Internet users are spending nearly half their online time accessing content, a 37 percent rise in the share of time they devoted for the same use four years ago, according to a study commissioned by the Online Publishers Association. The study, which was prepared by Nielsen//NetRatings, was done as part of a four-year analysis of OPA’s Internet Activity Index, a monthly gauge of the time being spent with e-commerce, communications, content and search.
As for the factors driving the increased share of content usage, the OPA ascribed the growth to faster internet access, the growing popularity of online video and social nets, improvements in the quality and speed of searches, and the simple fact that there’s more online material to spend time with. Specifically, the topline findings include:
— The share of time users spent online from January to May of this year was 47 percent. In 2003, that number was 34 percent (a growth rate of 37 percent). The increase in content’s share of time has been fairly steady in the last several years — gaining 10-13 percent annually.
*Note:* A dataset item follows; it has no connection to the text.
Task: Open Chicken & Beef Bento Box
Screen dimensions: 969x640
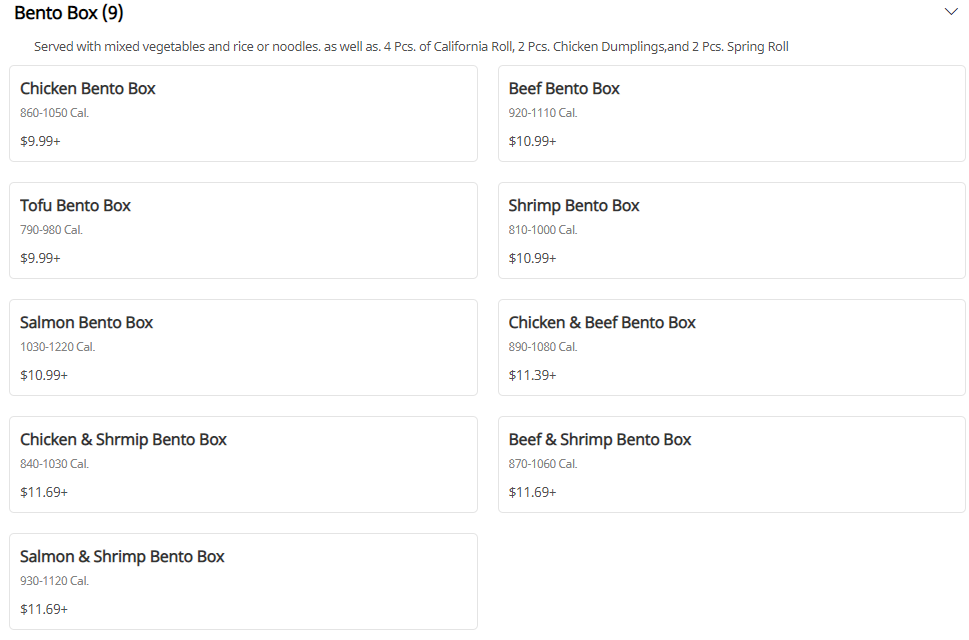Action: 731,347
— Time spent doing search for the first five months of 2007 was 5 percent, compared to 2 percent four years ago.
— As content claims more of users’ time, other sites lose. Shopping’s share of users’ online time declined 5 percent from 2003, dropping to 15 percent this year from 16 percent in the last study.
— As for the methodology, the IAI focuses on web properties accounting for more than 90 percent, on average, of active web users and about 55 percent of total usage time. The index excludes “.gov” and “.edu” sites, as well as pornographic domains.